@map_gpd_csf (.mopsic is default extension)
Pipeline for reduction of OTF maps.
Very general 3-level cascade CSF applied (Correlated Signal Filter, i.e.
the filtering of the sky noise; cascade = uses the results from the
previous level).
Alternatively to the 3-level CSF a source model can be supplied as a single-
beam or a double-beam map. For the latter case a special model for each map
would be used analogous to the automatically calculated db-source model,
which is stored in the backup buffer (command store) within this pipeline.
Such model can be used directly within the CSF or (a better solution)
subtracted before and add back after the CSF.
Unfortunately, this method can't be controlled by a single variable,
requires therefore significant custom changes of the pipeline.
WARNING:
the CRUTIAL condition for correct data processing of OTF double-beam maps
is the
MAP SIZE along the SCANNING COORDINATE
If the MAP SIZE is smaller than
source_size_above_the_noise + beam_separation + base_range + array_size
(base_range = MAX(3*HPBW,0.5*source_size_above_the_noise),
array_size ~ 245" for MAMBO2)
the source structure CAN NOT BE PROPERLY recovered !
In such case ALL basic reduction steps (base line corrections, CSF, EKH)

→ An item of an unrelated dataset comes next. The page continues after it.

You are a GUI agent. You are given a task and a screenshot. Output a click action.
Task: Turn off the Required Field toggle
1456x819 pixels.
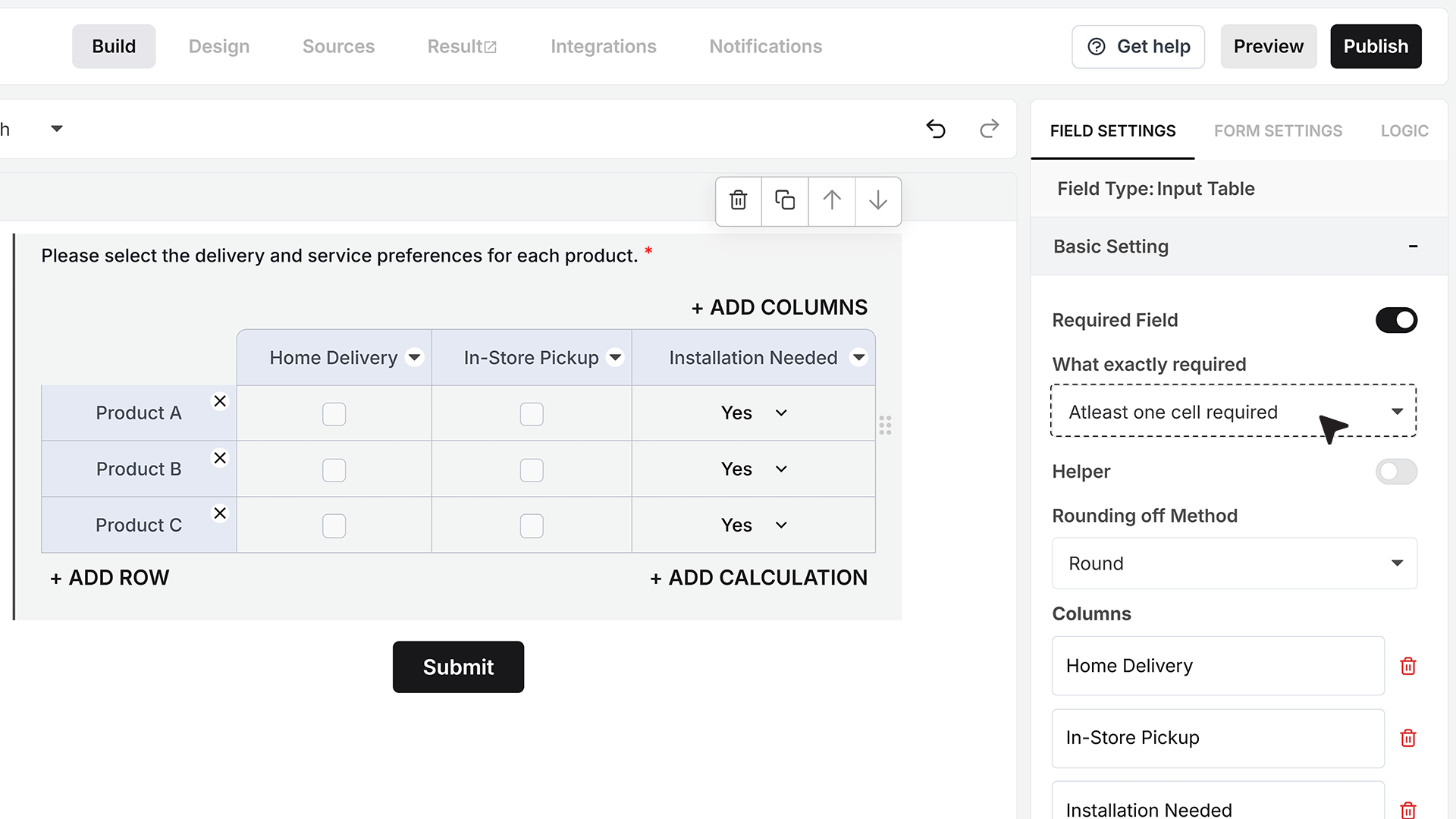point(1396,320)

will create or remove emission !
NOTES:
All variables affecting the data reduction are defined and set in
map_defs.mopsic.
You can modify them there or (the suggested method) create a custom
reduction script (i.e. a clone of map_gpd_csf.mopsic) and overwrite them in
this script (as e.g. in map_gpd_csf0.mopsic, map_gpd_csfdsrmx.mopsic,
map_gpd_csfrmn_saa.mopsic, map_gpd_ncsf.mopsic).
1) the source model as a single-beam map is defined via sbsource
2) the cut off levels for spikes of +-# rms:
- can still remove the peaks of stronger sources
- disable the removal of weaker spikes
3) the source calculation is disabled within the first and the second cascade
of the CSF in order to calculate the compact sources (i.e. smaller than
the array_size) with the highest possible S/N and subtract them before
the CSF; this allows to optimize the parameters for calculation of more
extended sources, i.e. > 3*HPBW, in the 3rd cascade of the CSF;
the optimal results can be obtained only if a polygon around the source
is defined (meq=yes, pol_meq and proj_meq defined);
Also important for extracting of compact sources for the cascade CSF
(i.e. csflevel=2 & 3):
[mask] within -#level or within #level_neg #level_pos
which masks the pixels with signal within the given intensity range =>
leaves the db-source outside the given range
4) for very extended and weak sources (i.e. no db-source visible after first
CSF cascade) it might be better to use either csflevel=0 (i.e. no cascade
CSF and the source calculation optimized for extended sources) or a
source model (weaksou=yes and define sbsource);
5) for weak compact sources use csflevel=1 & SAA (i.e. shiftandadd, the final
reduction requires a model & SAA)
See also the remarks given in the help for CSF (? csf).
Source model for double-beam data within the CSF:
source your_model.fits sb if it is a double-beam distribution
source your_model.fits db if it is a single-beam distribution
(other formats are also accepted, e.g. GDF)
Subtracting and adding the signals calculated using the model outside
the CSF:
define sbsource
-(+) horizontal_data your_model.fits if it is a double-beam distribution
-(+) db_data your_model.fits if it is a single-beam distribution
(double-beam data are ALWAYS calculated in horizontal system)
To optimize, choose the appropriate:
< #low [rms]
> #hig [rms]
[base range ...]
base in time #
[base in subscans #] ! base lines row-by-row in the maps require base
range !
might be very dangerous !
within #level_neg #level_pos
mask spikes #level [mode 4]
within the CSF:
< #low_csf [rms][not_in_data] > #high_csf [rms][not_in_data]
range #min #max
best #
if source calculation disabled ALWAYS:
cn median
when source calculation not disabled:
cn average or cn median ?